Going off the grid: Can you unplug?

(CBS News) Saturday is "National Day of Unplugging," and chances are when you woke up this morning one of the very first things you did was reach for your cell phone or sit down at your computer to check e-mail, Facebook or Twitter. Many people seem to spend much of their waking lives tethered to technology, but today is a chance to disconnect.

On Friday night, Jeremy Goldberg and many of his friends opted to go off the grid, putting away all electronics for 24 hours. A recent survey found that no-mobile-phobia causes panic in most of us, and in fact, 58 percent of us can't live without our cell phones for more than an hour.

"I think the key thing is remembering, hey if God needed a day of rest, maybe that's not such a bad idea for us either.
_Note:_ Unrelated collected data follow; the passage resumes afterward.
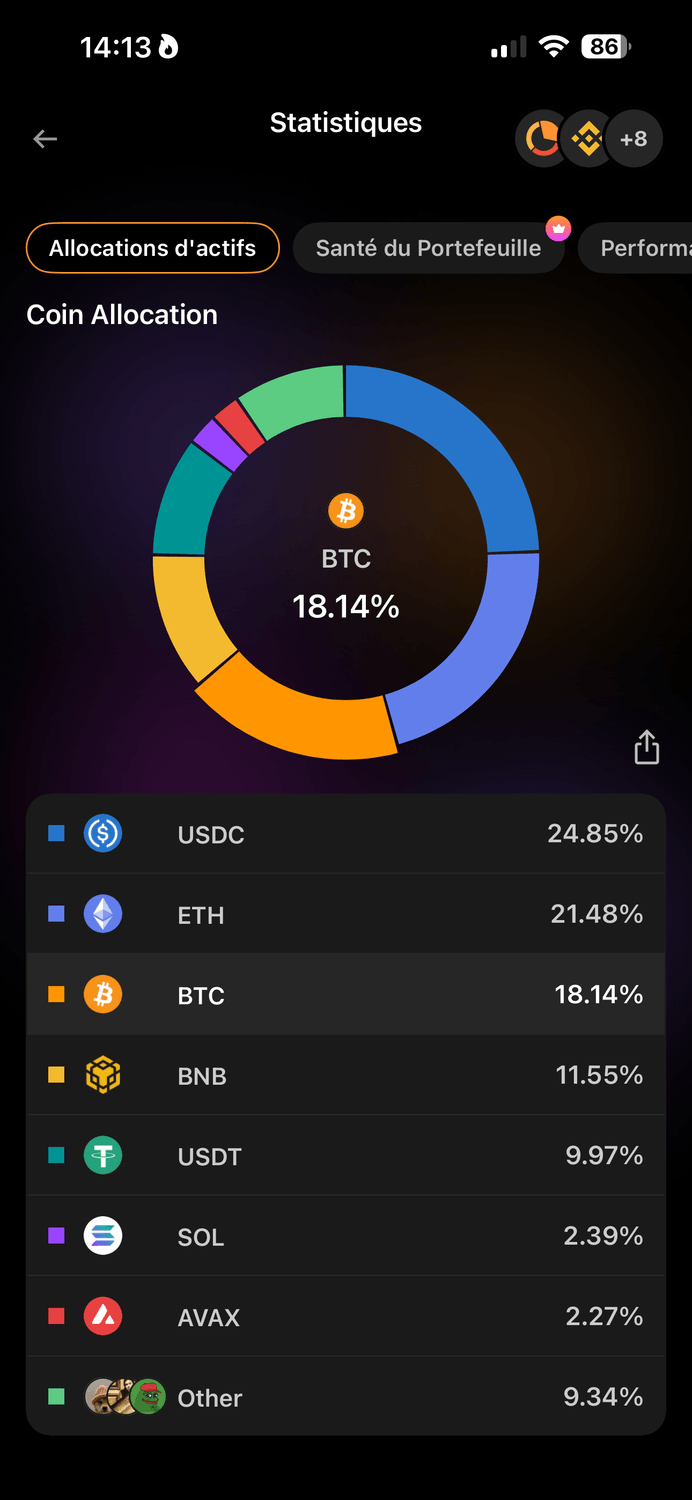This screenshot has width=692, height=1500.
Task: Tap the Binance exchange icon in the header
Action: pos(587,139)
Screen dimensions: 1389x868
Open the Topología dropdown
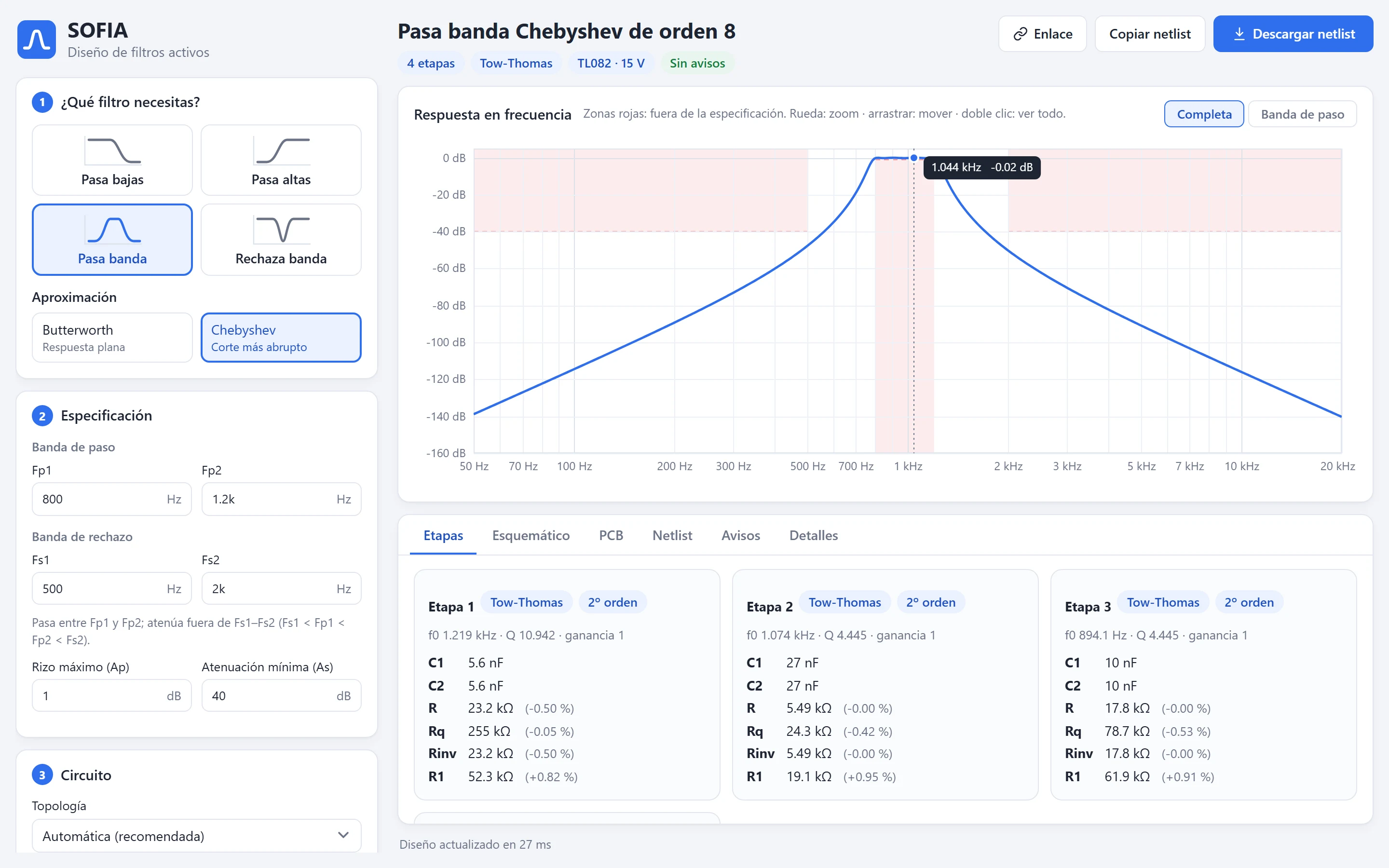coord(196,836)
That's probably a good starting point," Goldberg said.

Goldberg is a member of Reboot, young Jewish thinkers intent on rebooting ancient traditions to fit modern-day life.

Three years ago it spawned the Sabbath Manifesto, which encourages people to shut down their devices once a week. Now, the brainchild of Dan Rollman has turned into a national day of unplugging, and even tech heavyweight Arianna Huffington is on board.
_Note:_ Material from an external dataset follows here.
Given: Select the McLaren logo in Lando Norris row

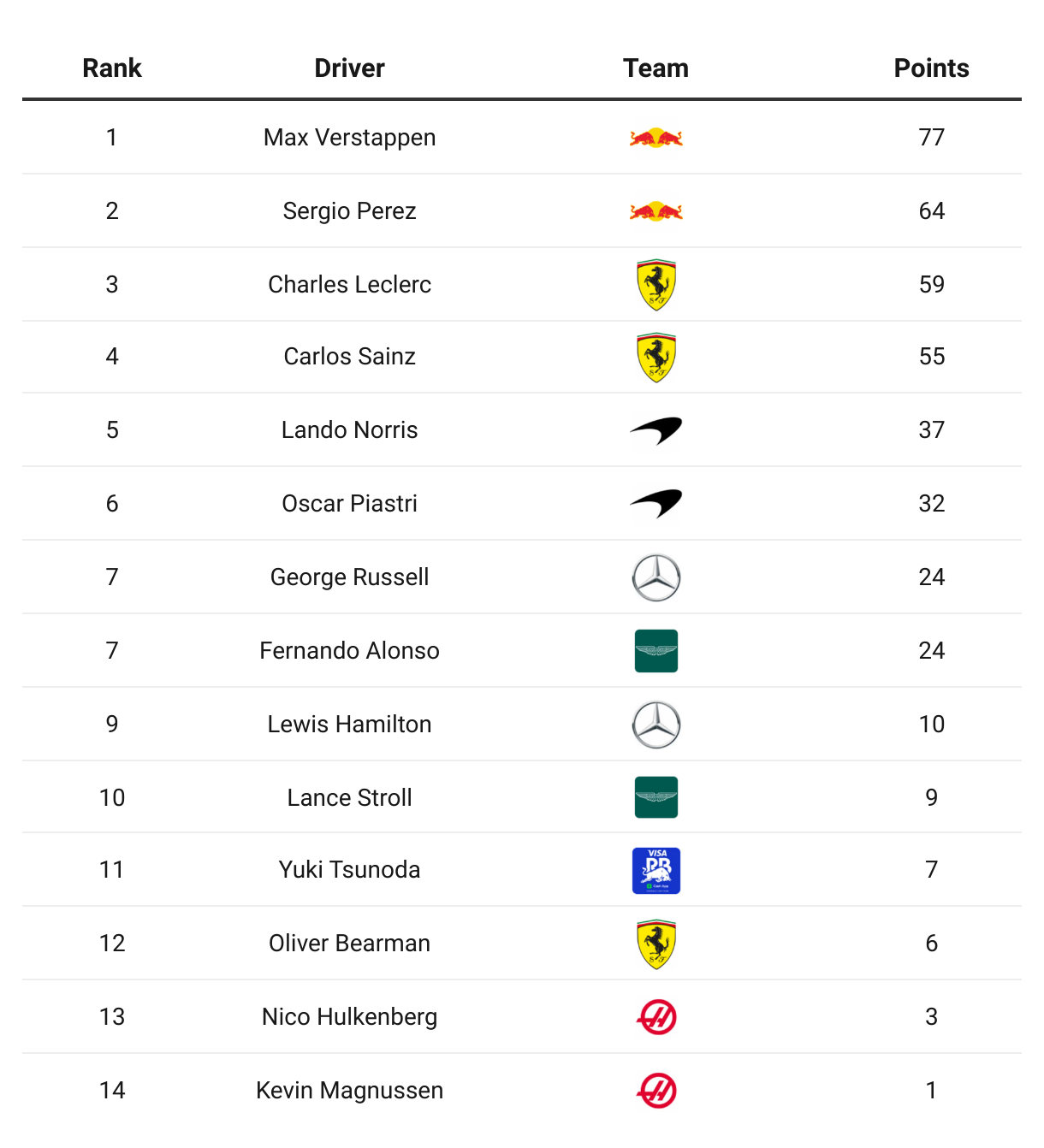Looking at the screenshot, I should coord(656,430).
For some, it's a welcome rest for our wired lifestyle. Stanford University's Cliff Nass studies how multi-tasking with technology affects the brain.

"We were stunned because high multi-taskers show a radically different use of their brain, so to that extent it is new and seems counterproductive," Ness said.

The secret to a great week? Your weekend

In Pittsburgh, the Rev. William H. Curtis has his own take on the Sabbath Manifesto. "We've asked our congregation this year for Lent, as part of it, to give up social media for I think three, four days," he said. "It'll be hard for me because I practically live on Twitter."

No matter who you are, unplugging, it seems, requires so much willpower we need to get it from a higher power.